Researchers offer proof-of-concept
for Altered Nuclear Transfer
CAMBRIDGE, Mass. (Oct. 17, 2005) - Scientists at Whitehead
Institute for Biomedical Research have successfully
demonstrated that a theoretical-and controversial-technique
for generating embryonic stem cells is indeed possible,
at least in mice.
The theory, called altered nuclear transfer (ANT),
proposes that researchers first create genetically altered
embryos that are unable to implant in a uterus, and
then extract stem cells from these embryos. Because
the embryos cannot implant, they are by definition not
"potential" human lives. Some suggest that this would
quell the protests of critics who claim that embryonic
stem cell research necessitates the destruction of human
life. Scientists and ethicists have debated the merits
of this approach, but so far it has not been achieved.
"The success of this procedure in no way precludes
the need to pursue all forms of human embryonic
stem cell research," says Jaenisch, who is also
a professor of biology at MIT. |
"The purpose of our study was to provide a scientific
basis for the ethical debate," says Whitehead Member
Rudolf Jaenisch, lead author on the paper that will
be published in the October 16 online edition of the
journal Nature. "Our work is the first proof-of-principle
study to show that altered nuclear transfer not only
works but is extremely efficient."
First proposed by William Hurlbut, Stanford University
professor and member of the President's Council on Bioethics,
ANT has been described as an ethical alternative to
somatic cell nuclear transfer (SCNT), also known as
therapeutic cloning.
For SCNT, a donor nucleus, for example one taken from
a skin cell, is implanted into a donor egg cell from
which the nucleus had been removed. This egg cell is
then tricked into thinking it has been fertilized. That
causes it to grow into a blastocyst-a mass of about
100 cells-from which stem cells are removed. These embryonic
stem cells can divide and replicate themselves indefinitely,
and they can also form any type of tissue in the human
body. However, to cull these stem cells, the blastocyst
must be destroyed, which some critics insist is tantamount
to destroying a human life.
The procedure theorized by Hurlbut is similar to SCNT,
but with one crucial twist: Before the donor nucleus
is transferred into the egg cell, its DNA is altered
so that the resulting blastocyst has no chance of ever
becoming a viable embryo. As a result, a "potential
human being" is not destroyed once stem cells have been
extracted.
Jaenisch—a firm supporter of all forms of human
embryonic stem cell research—has shown that technical
concerns about this approach can be overcome.

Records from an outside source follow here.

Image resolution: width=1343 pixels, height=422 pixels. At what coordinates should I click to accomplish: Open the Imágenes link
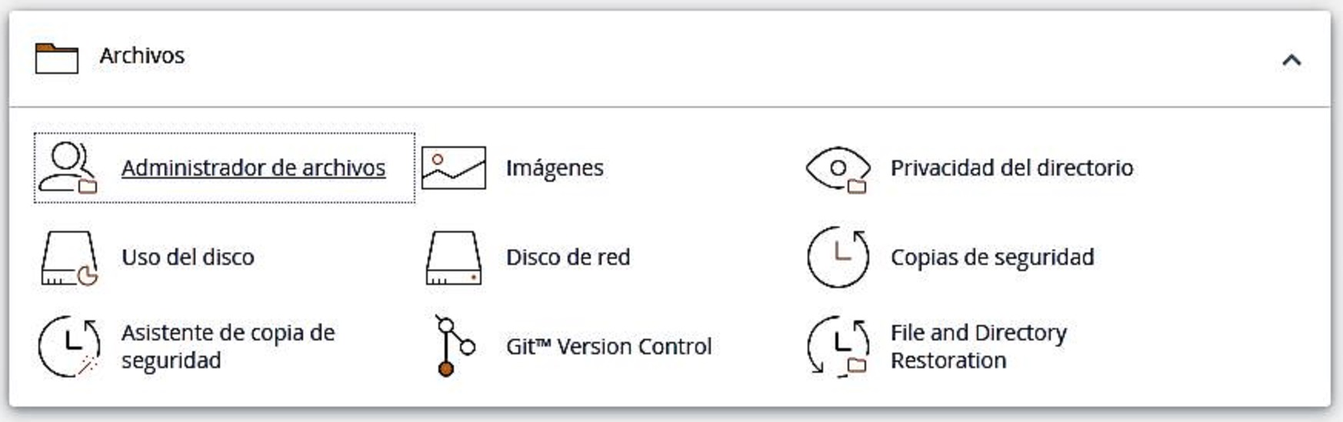pyautogui.click(x=555, y=168)
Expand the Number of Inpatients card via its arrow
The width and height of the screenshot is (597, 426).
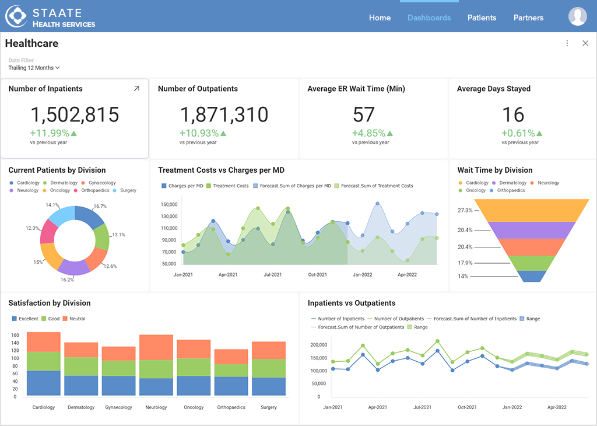137,89
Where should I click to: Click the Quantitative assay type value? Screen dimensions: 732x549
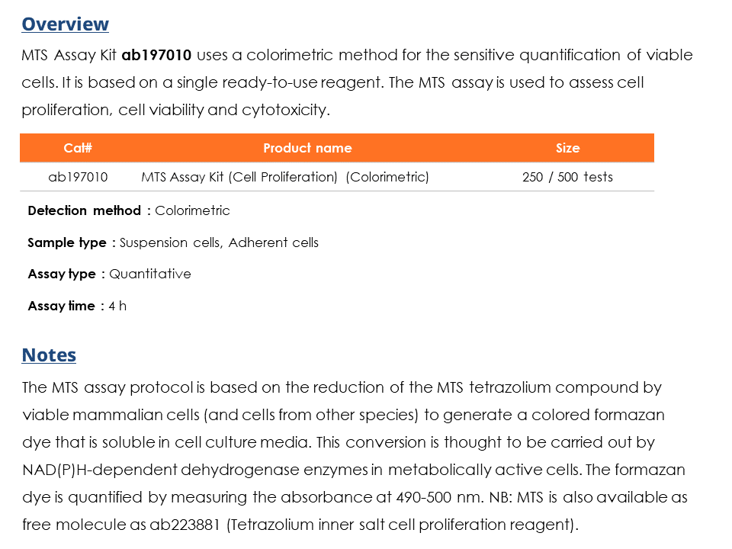[x=150, y=274]
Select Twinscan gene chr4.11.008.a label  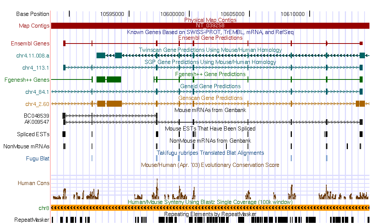click(33, 56)
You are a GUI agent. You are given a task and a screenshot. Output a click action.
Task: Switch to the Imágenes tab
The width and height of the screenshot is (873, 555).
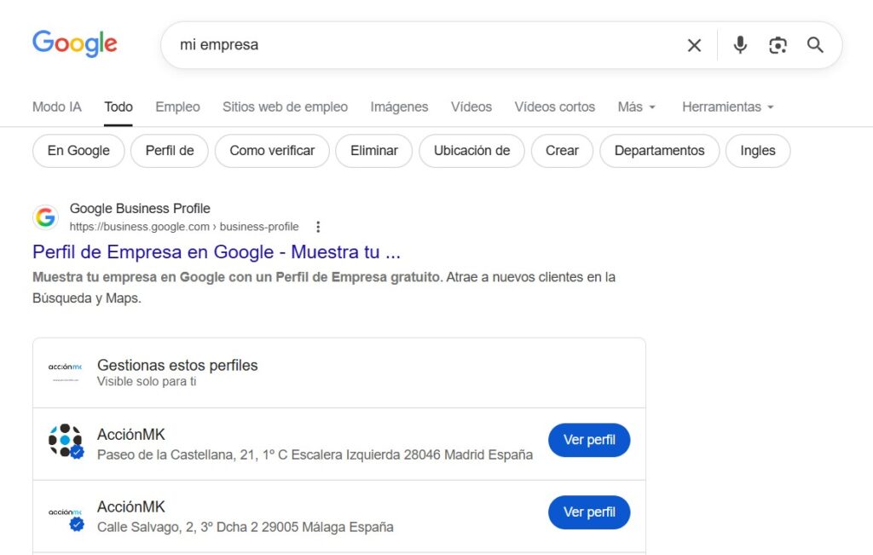click(399, 107)
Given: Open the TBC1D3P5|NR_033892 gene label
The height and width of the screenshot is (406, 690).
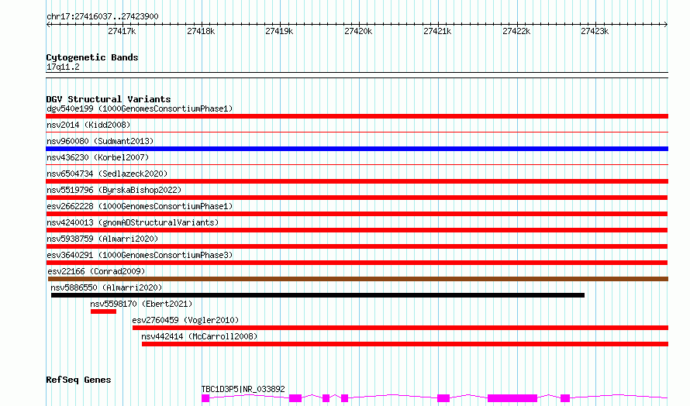Looking at the screenshot, I should pos(243,389).
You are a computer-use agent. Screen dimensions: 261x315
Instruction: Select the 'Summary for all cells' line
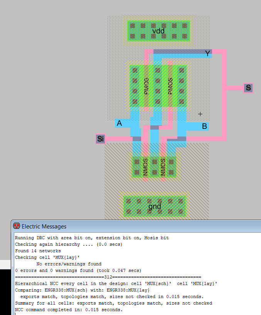coord(113,303)
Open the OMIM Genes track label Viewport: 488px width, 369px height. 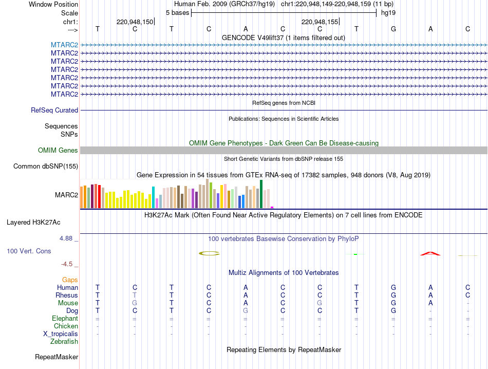58,150
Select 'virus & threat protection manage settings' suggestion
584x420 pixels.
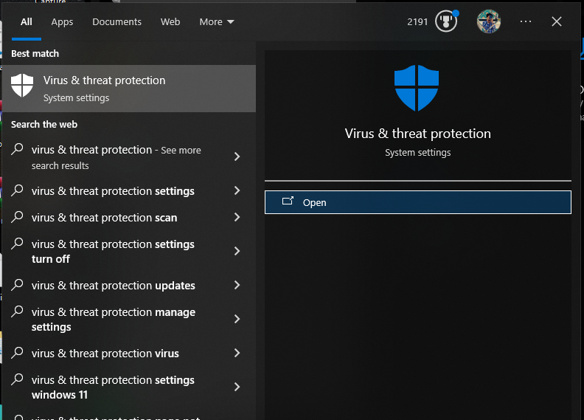pyautogui.click(x=113, y=320)
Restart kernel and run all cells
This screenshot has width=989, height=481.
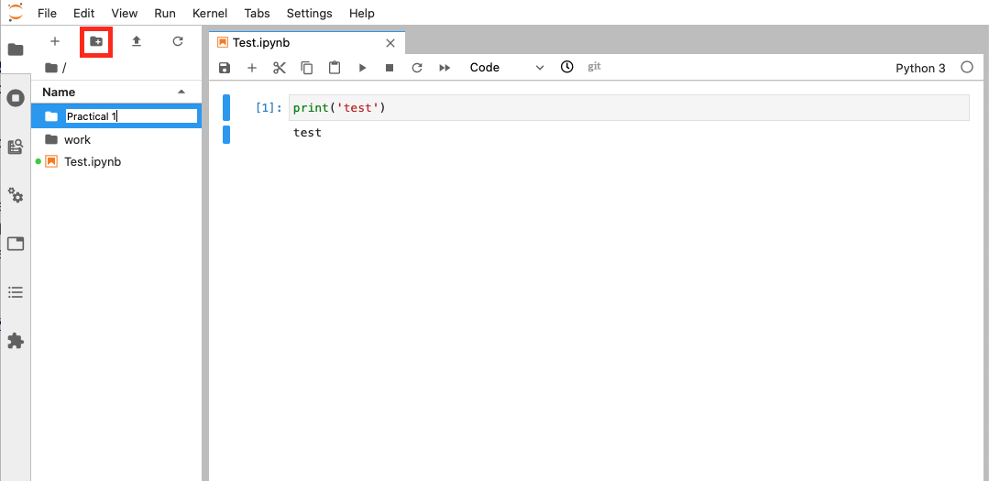pos(445,68)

Jaenisch and Alexander Meissner, a graduate student
in his lab, focused on a gene called Cdx2, which enables
an embryo to grow a placenta. In order to create a blastocyst
that cannot implant in a uterus, the researchers disabled
Cdx2 in mouse cells.
They accomplished this with a technique called RNA
interference, or RNAi. Here, short interfering RNA (siRNA)
molecules are designed to target an individual gene
and disrupt its ability to produce protein. In effect,
the gene is shut off. Jaenisch and Meissner designed
a particular form of siRNA that shut off this gene in
the donor nucleus and then incorporated itself into
all the cells comprising the blastocyst. As a result,
all of the resulting mouse blastocysts were incapable
of implantation.
However, once the stem cells had been extracted from
the blastocysts, Cdx2 was still disabled in each of
these new cells, something that needed to be repaired
in order for these cells to be useful. To correct this,
Meissner deleted the siRNA molecule by transferring
a plasmid into each cell. (A plasmid is a unit of DNA
that can replicate in a cell apart from the nucleus.
Plasmids are usually found in bacteria, and they are
a staple for recombinant DNA techniques.) The stem cells
resulting from this procedure proved to be just as robust
and versatile as stem cells procured in the more traditional
fashion.
"The success of this procedure in no way precludes
the need to pursue all forms of human embryonic stem
cell research," says Jaenisch, who is also a professor
of biology at MIT. "Human embryonic stem cells are extraordinarily
complicated. If we are ever to realize their therapeutic
potential, we must use all known tools and techniques
in order to explore the mechanisms that give these cells
such startling characteristics."
ANT, Jaenisch emphasizes, is a modification, but not
an alternative, to nuclear transfer, since the approach
requires additional manipulations of the donor cells.
He hopes that this modification may help resolve some
of the issues surrounding work with embryonic stem cells
and allow federal funding.
This research was supported by the National Institutes of Health/National Cancer Institute.